With the Republicans’ becoming the majority party in the House, the numerous committee chairmanships will now pass from the Democrats to the GOP for the 112th Congress.  Although quite a bit of concern has been expressed by liberal pundits that the banking lobby will now have unfettered control over Congress, many banking industry lobbyists are sweating over the fact that Ron Paul will be the likely Chairman of the House Financial Services Committee.  That fear and the efforts by ranking Republicans to assuage that dread were discussed in a recent article by Phil Mattingly and Robert Schmidt for Bloomberg BusinessWeek:

Five GOP leadership aides, speaking anonymously because a decision isn’t final, say incoming House Speaker John Boehner has discussed ways to prevent Paul from becoming chairman or to keep him on a tight leash if he does.  If Boehner, who will help determine who gets to chair subcommittees as early as Dec. 8, rejects Paul, he may have to contend with thousands of grassroots supporters and dozens of younger lawmakers who see Paul as a hero.  Boehner, through a spokesman, declined to comment.  “A lot of the older members probably think Ron is a little bit out of step,” says Representative Bill Posey, a Florida Republican and unabashed Paul fan.  “The depth of his knowledge on monetary policy, his understanding of it all, is second to none.”

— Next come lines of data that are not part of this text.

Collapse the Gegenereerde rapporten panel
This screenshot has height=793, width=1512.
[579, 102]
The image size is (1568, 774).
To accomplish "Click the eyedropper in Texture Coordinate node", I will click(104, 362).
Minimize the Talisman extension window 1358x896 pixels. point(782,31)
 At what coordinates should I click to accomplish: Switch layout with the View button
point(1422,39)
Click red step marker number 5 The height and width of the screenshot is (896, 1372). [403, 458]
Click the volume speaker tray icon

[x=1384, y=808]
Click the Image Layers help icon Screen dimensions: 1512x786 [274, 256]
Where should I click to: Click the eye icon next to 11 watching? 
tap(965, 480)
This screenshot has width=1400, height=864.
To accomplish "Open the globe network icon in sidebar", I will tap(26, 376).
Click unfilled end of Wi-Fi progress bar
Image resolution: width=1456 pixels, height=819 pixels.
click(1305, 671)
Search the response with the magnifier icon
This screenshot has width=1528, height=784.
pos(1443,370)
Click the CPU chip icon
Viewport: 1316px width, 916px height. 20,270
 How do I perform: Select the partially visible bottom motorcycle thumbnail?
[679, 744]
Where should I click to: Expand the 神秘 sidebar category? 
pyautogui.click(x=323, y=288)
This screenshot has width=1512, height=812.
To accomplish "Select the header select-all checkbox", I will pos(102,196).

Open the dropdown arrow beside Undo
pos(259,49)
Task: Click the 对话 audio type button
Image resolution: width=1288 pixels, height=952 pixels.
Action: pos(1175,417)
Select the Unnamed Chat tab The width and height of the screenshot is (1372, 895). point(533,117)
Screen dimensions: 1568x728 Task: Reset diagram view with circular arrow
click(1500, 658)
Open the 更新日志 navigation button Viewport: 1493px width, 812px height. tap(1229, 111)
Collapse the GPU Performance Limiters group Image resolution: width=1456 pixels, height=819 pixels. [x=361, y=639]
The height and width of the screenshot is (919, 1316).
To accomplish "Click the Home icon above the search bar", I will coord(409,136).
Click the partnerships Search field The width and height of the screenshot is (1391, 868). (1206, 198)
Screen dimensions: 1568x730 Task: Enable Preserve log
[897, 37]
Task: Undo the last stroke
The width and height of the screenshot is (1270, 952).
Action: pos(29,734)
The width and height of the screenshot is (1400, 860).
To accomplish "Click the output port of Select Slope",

Nevertheless, Ron Paul accused a socialist of  “selling out” by capitulating to the pressure exerted by the banking lobby through its puppet – the Obama administration.  His use of such a reproach demonstrates that Congressman Paul cannot be trusted to make certain that the House Financial Services Committee serves as a tool of the banking lobby.  Beyond that, the extreme, partisan elements of the Republican Party cannot depend on Congressman Paul to “follow the script” written to portray Obama as the socialist.

As the Bloomberg BusinessWeek article pointed out, any efforts to deprive Congressman Paul of this chairmanship will guarantee some serious blowback from the Tea Party ranks as well as the other supporters of Ron Paul.  John Boehner is in a serious double-bind here.  If he allows Paul to assume the chairmanship, Boehner’s anticipated efforts to keep Paul “on a tight leash” should provide some good entertainment.